Suaminya seorang yang sabar, sekalipun ia marah, tak nanti ia balas dengan marah, bahkan berkali-kali cuma berucap, "Tenang Yang, nanti abang jelaskan."
Tapi entah mengapa, malam itu ia tak mampu membendung emosinya, setelah puas memukuli dada suaminya, ia ambil kunci mobil, dan keluar rumah sambil membanting pintu sekerasnya.
Ahh.. Ia malu bila mengingat semua itu, fikirnya satu dua hari pastilah sang suami bakal menjemputnya, huhh.. nyatanya setelah hampir sebulan tak kunjung ia di bawa pulang. Keterlaluan!
Namun bagaimanapun perasaan sayang dan cinta tak bisa dipungkiri. Ia masih ingin selalu dekat dengan Kak Hammam, itulah mengapa malam ini ia bulatkan hati kembali kerumah.
Sedianya ingin ia memberi kejutan ke sang suami, tapi siapa duga, begitu ia masuk ke halaman, disaat bersamaan kawan karib suaminya datang, dan tanpa basa basi langsung mengetuk pintu dan memberi salam. Sial! Rutuk Jessica dalam hati. Pada akhirnya ia hanya manyun sendirian di taman memainkan ayunan.
Hampir tengah malam akhirnya kawan Kak Hammam terlihat berdiri hendak pamit, sebelum pulang, sahabatnya itu beberapa kali tepuk-tepuk bahu suaminya, yang di respon hanya dengan anggukan.
Jessica berteriak riang dalam hati, ini kesempatannya untuk bertemu sang suami fikirnya, apalagi suaminya terlihat kembali mengarahkan pandangannya ke tempat ia duduk. Lantas saja perempuan itu bangkit dari ayunan, siap menyambut orang yang dikasihinya.
Ahhh..
Harapannya kembali pupus. Sang suami kembali tak mengacuhkannya, membalik badan dan masuk kedalam rumah dengan langkah terlihat lemas.
Tak terasa air mata menetes di pipi Jessica. Sudah tak berhargakah ia kini di mata sang suami? Tidak ingatkah Kak Hammam waktu-waktu indah dimasa dulu saat mereka memadu kasih?
Yah, perempuan muda nan cantik itu bertemu pertama kali dengan suaminya di bangku kuliah, sama-sama menempuh studi di Fakultas Ekonomi. Karena tempat kostan mereka yang tak berjauhan, sering mereka bertemu saat hendak menuju tempat kuliah. Itulah saat dimana benih-benih cinta bersemi dihatinya. Maka saat lelaki itu mengungkapkan perasaannya, Jessica langsung menjawab, Ya! Tanpa ragu.

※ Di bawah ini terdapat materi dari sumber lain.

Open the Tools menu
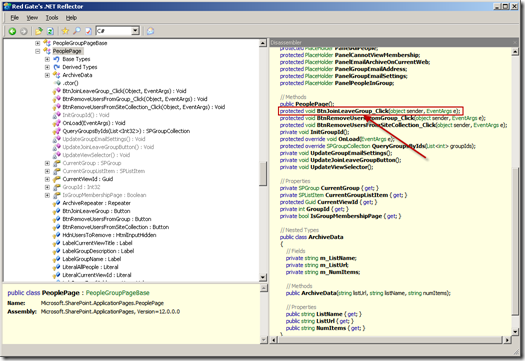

Suara burung malam mengagetkan lamunannya. Ah, baiknya ia masuk kerumah. Mengingat betapa lemahnya langkah Kak Hammam saat masuk rumah tadi, ia yakin masih ada perasaan sayang yang mendalam di hati sang suami padanya. Bagaimanapun caranya ia ingin kembali bersama dengan suaminya, biarlah nanti ia akan meminta maaf setulusnya pada sang suami bila perlu.
Sampai di dalam rumah tak ditemuinya Kak Hammam di ruang tamu ataupun ruang tengah. Mungkinkah si suami menunggunya di dalam kamar? Sebaris senyuman melintas di wajah Jessica, bergegas ia segera menuju kamar.
Di dalam kamar, dilihatnya sang suami telah rebah di kasur, tertidur lelap. Jessica menghampiri, duduk di samping ranjang, tangannya membelai wajah tampan suaminya, kembali air mata menetes di pipi, "Kak Hammam, maafkan Jessica..." Ucapnya lirih.
Sang suami tetap dalam lenanya. Ohh... pilu hati perempuan cantik itu, ia bangkit, kini ia mulai sadar, tak guna membujuk suaminya, tak ada lagi perasaan kasih sang suami pada dirinya, nyata kehadirannya tak membuat Kak Hammam peduli dan menanti untuk berjumpa.
Sekali lagi di pandangi wajah sang suami, kejap lain ia berbalik, dengan berat ia tinggalkan ruang kamar yang penuh memori di masa lalu dengan sang suami terkasih.
***
Beberapa saat sepeninggal Jessica, lelaki muda yang semula terlelap bangkit dari tidurnya, ia duduk termenung, disapunya segenap ruang dengan pandang matanya. Ahh.. rupanya ia bermimpi barusan, seakan mendengar suara istrinya memanggil. Dengan perlahan Hammam bangkit, didekatinya satu meja kecil. Sebuah photo wajah wanita cantik ada di dalam pigura. Jessica. Wanita cantik yang selama ini sangat di cintainya. Ia kembali terkenang percekcokan sebulan yang lalu, bagaimana isterinya marah hebat saat ia pulang terlalu larut, bahkan ia tak sempat menjelaskan kalau ia lembur untuk pekerjaan yang harus di laporkan esok hari pada bossnya. Hingga puncaknya sang isteri pergi meninggalkan rumah dengan mobil mereka.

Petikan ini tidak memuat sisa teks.